Instructions to follow -
Please keep to the lines below from the one with "[Facebook] (247, 603)" through the one with "Account Management", and restate them word for word, ends included.

Data provided -

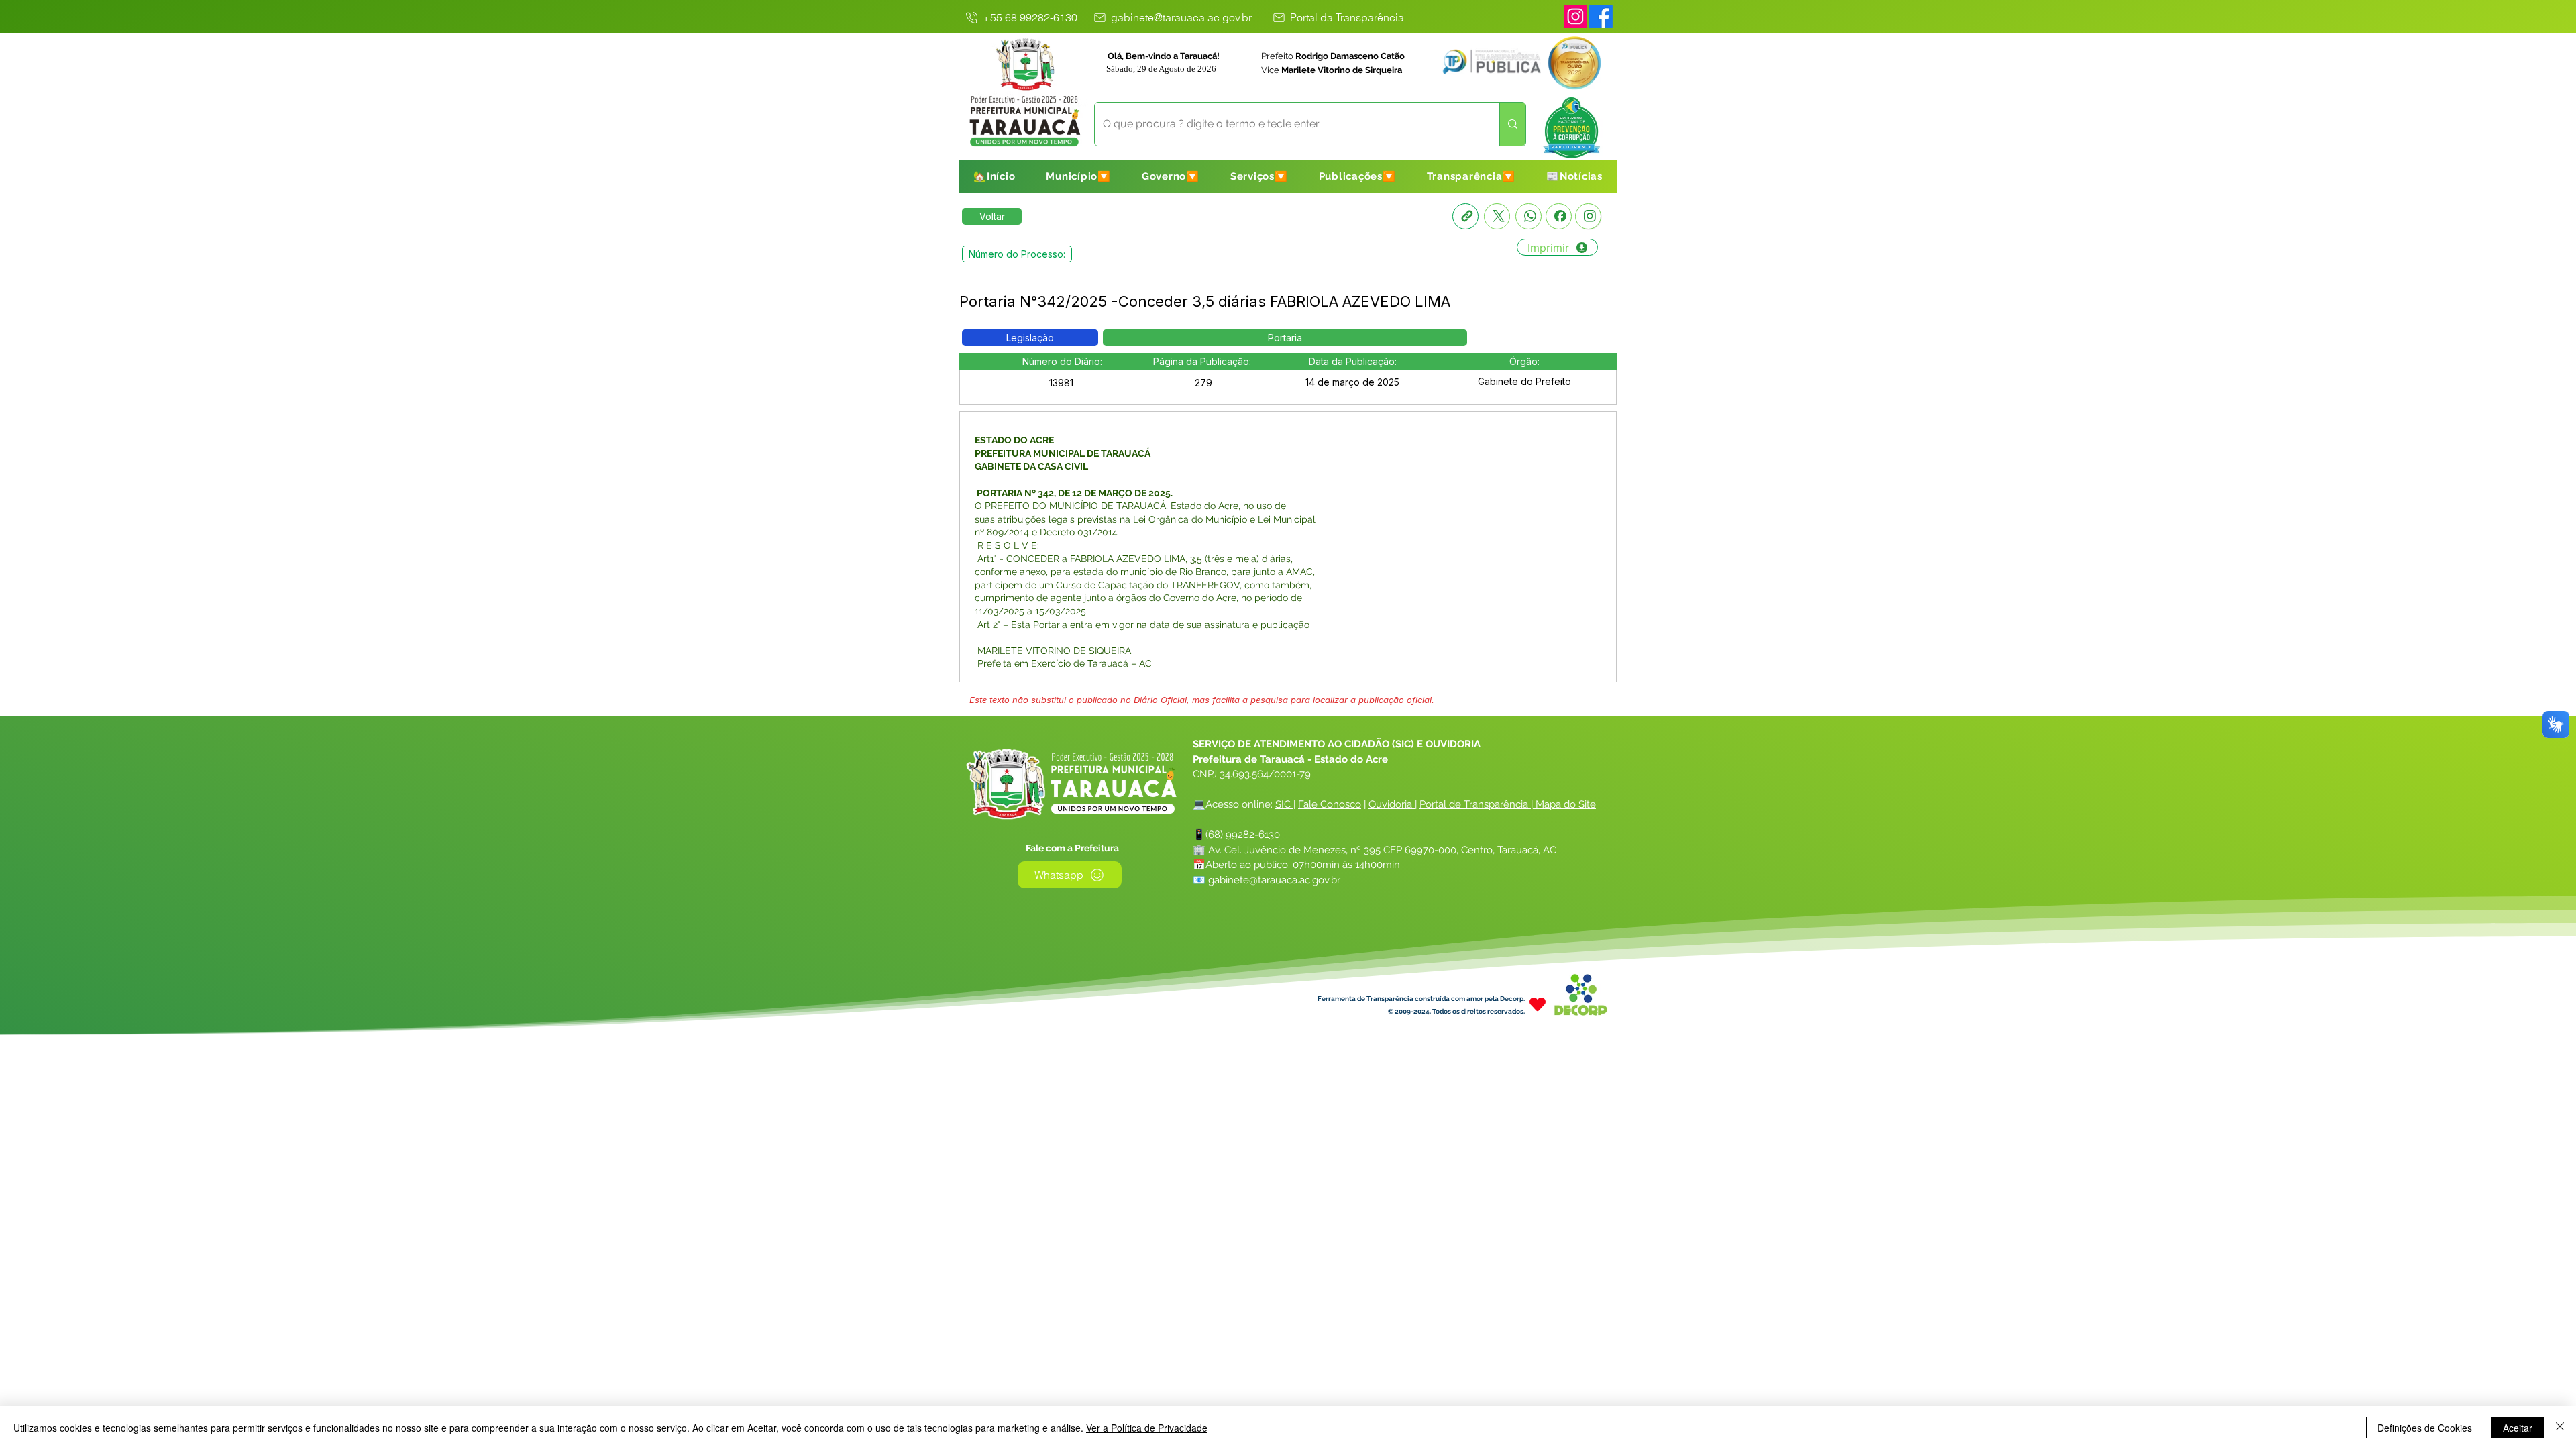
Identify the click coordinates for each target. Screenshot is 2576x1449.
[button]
* * *
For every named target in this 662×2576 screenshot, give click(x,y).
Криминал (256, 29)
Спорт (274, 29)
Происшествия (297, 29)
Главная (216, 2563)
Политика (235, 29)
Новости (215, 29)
* * *
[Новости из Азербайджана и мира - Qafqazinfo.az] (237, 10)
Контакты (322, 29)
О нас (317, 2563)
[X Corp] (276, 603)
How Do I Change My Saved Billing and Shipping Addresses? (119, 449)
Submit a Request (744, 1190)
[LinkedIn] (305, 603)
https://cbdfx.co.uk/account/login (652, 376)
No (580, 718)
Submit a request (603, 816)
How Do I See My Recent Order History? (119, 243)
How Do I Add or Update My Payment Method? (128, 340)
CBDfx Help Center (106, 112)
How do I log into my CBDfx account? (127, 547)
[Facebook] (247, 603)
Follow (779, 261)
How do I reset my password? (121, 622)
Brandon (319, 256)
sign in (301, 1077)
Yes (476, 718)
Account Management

Written answer -
[Facebook] (247, 603)
Follow (779, 261)
How do I reset my password? (121, 622)
Brandon (319, 256)
sign in (301, 1077)
Yes (476, 718)
Account Management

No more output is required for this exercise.